Lo mínimo que los peruanos esperábamos por la desastrosa gestión de la pandemia, y la muy mezquina administración de todo lo demás, era un mea culpa. Lógicamente, tras semejante hecatombe, de autoría única de Vizcarra y su alegre comparsa de mediocres, los peruanos -cuando menos- podríamos haber esperado una disculpa. Una palabra: «fracasé».
En su lugar, obtuvimos solo un discurso tan inocuo como monótono. Un discurso plagado de un ensalzamiento propio de quien asesta manotazos de ahogado para, a punta de insistencia, lograr una mejor imagen. Promesas, promesas y más promesas. Por supuesto, todas irrealizables, salvo por las exageradas, como es el caso del aumento de presupuesto en Salud. Sensacionalizada, como solo Vizcarra sabe hacerlo, se anunció que sería el «mayor presupuesto en la historia», alcanzando la suma de 20 mil millones.

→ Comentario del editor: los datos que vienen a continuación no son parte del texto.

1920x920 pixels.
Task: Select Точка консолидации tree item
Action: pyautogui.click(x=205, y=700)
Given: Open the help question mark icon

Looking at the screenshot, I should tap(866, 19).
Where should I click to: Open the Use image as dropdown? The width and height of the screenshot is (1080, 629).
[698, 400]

Claro, lo que no dijo es que el aumento fue solo del 1% (al 2019 fue de 18.5 mil millones, del cual solo se ejecutó cerca del 88%). Hubiera sido interesante anunciar que dicho monto tampoco se ejecutaría en su totalidad, y que 15% sería arrancado por corrupción. Pero, obvio, nada de esto le convenía mencionar. Era mejor emocionar a los peruanos con algo que nunca sucederá. Cabe recordar lo que una vez Francisco de Quevedo dijo: «nadie ofrece tanto como el que no va a cumplir». Y Vizcarra ha demostrado ser un oferente crónico.
Pero el desapego de la realidad del presidente de facto no hizo sino aunarse a la frivolidad con la que pretende ser arquitecto de vidas y conciencias. Reparó en el grave problema del sector educación, para prometer, otra vez, que compararía y repartiría tabletas a los escolares. Todo para que, a la mañana siguiente, el Ministerio de Educación sacara un comunicado anunciando que, por burocracia, ya no compraría nada. Es decir, no habrá tabletas para nadie.

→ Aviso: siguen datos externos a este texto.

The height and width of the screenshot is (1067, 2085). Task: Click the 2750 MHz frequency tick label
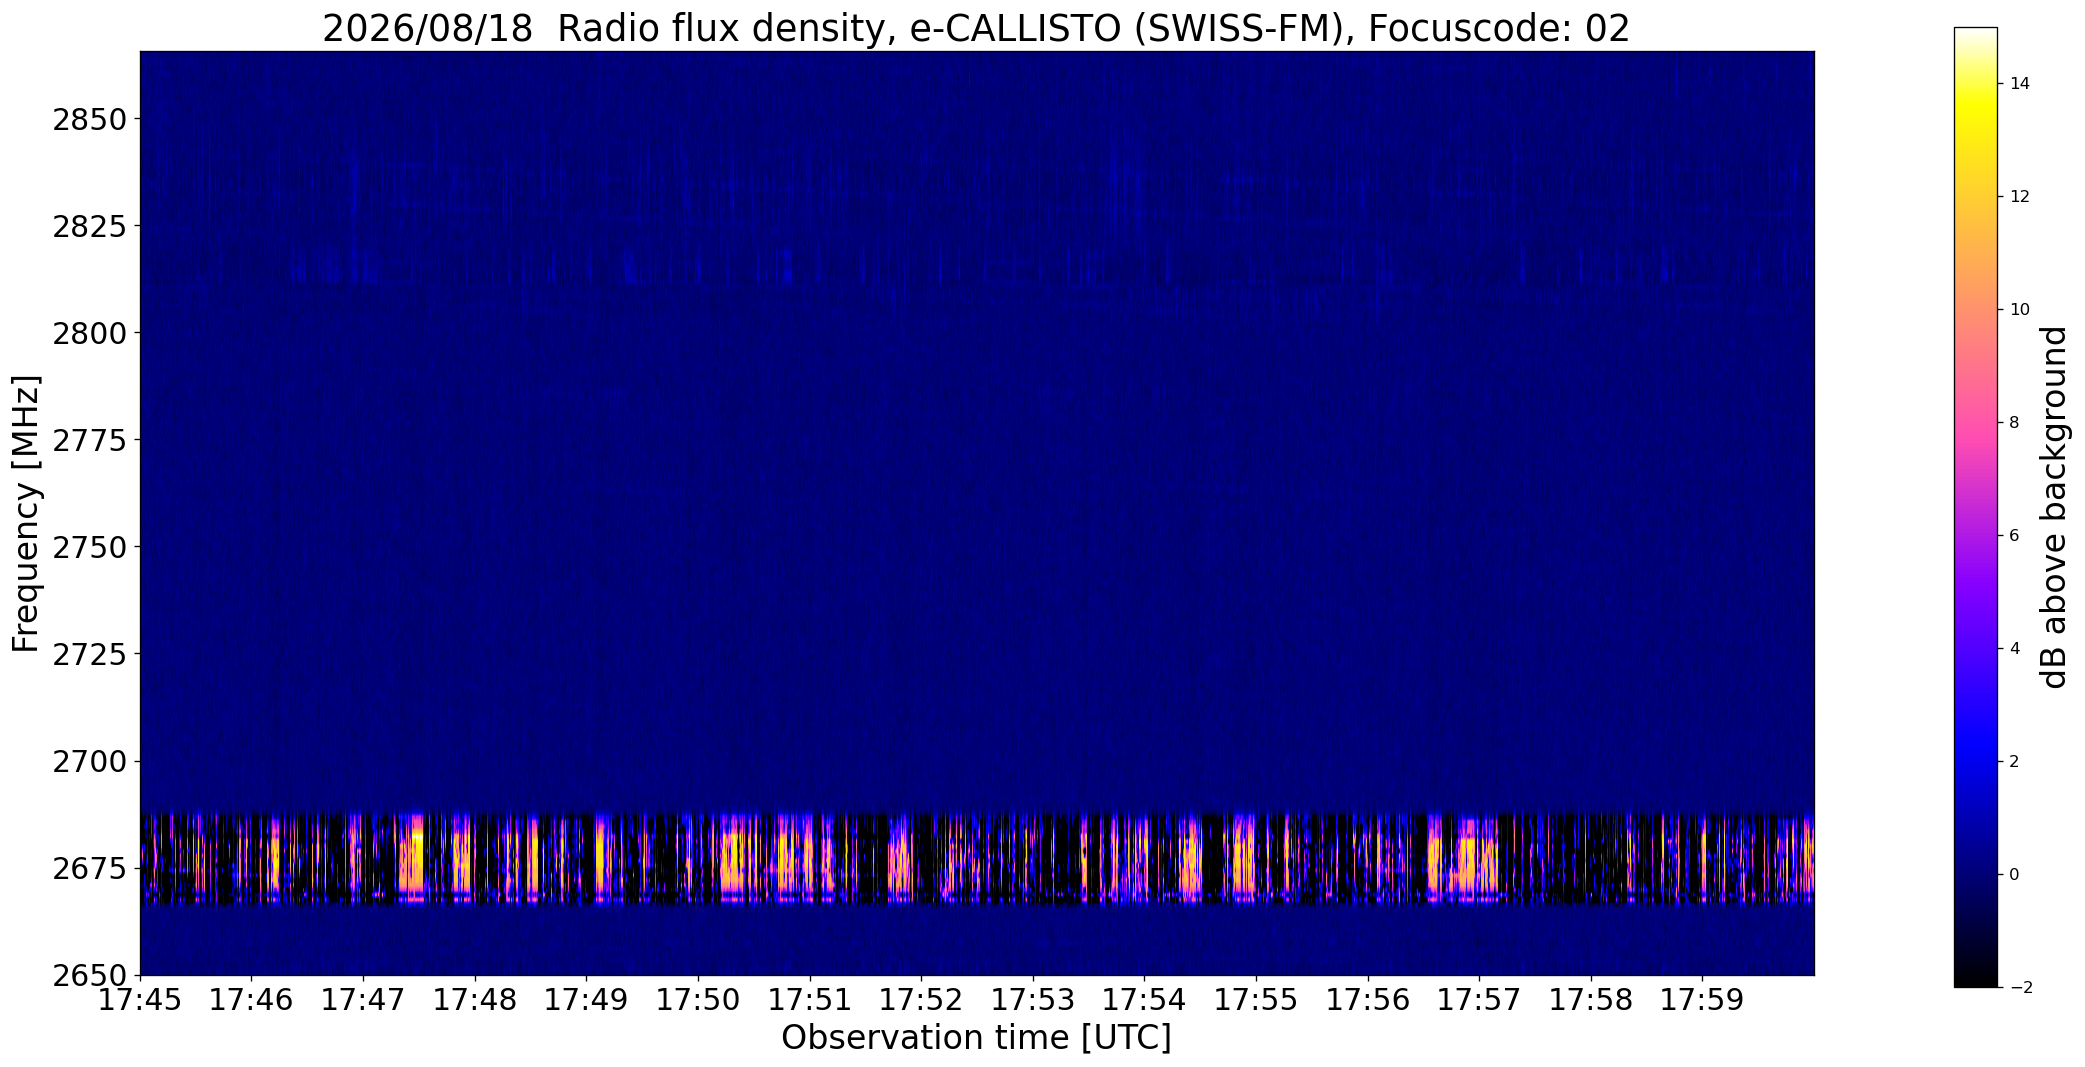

El disparate, sin embargo, no quedó ahí. Su burla a los peruanos tenía que continuar. Según él, todos sus movimientos por contener la pandemia y salvarnos del foso habrían sido exitosos. Él era el mandatario perfecto. Más aún, declaró que, en adelante, «nada [lo] derrotar[ía]». Craso error. No solo está derrotado, si no que hace meses fue vencido por su propia ineptitud. Como bien dijo Jaime Bayly: «el martillo lo tuvo el virus, no el señor Vizcarra». Lógicamente, el aplastado fue este último.
Vizcarra nos dio un discurso lleno de intenciones, no de resultados, menos aún de un balance. Pero se jactó de ser ampliamente transparente. En efecto, el personaje fue honesto hasta la médula. Fue transparente. No en la gestión, no en el conteo de víctimas, menos aún en la atención de pacientes y cuidado de la economía. Censurar y limitar a la prensa tampoco contaron. Fue transparente al mostrarse a los peruanos como quien realmente es: un individuo al que solo le importa su popularidad. Las vidas de los peruanos pasaron, hace meses, a un segundo plano.
Lo único rescatable, pues, del discurso de Vizcarra, es que se irá.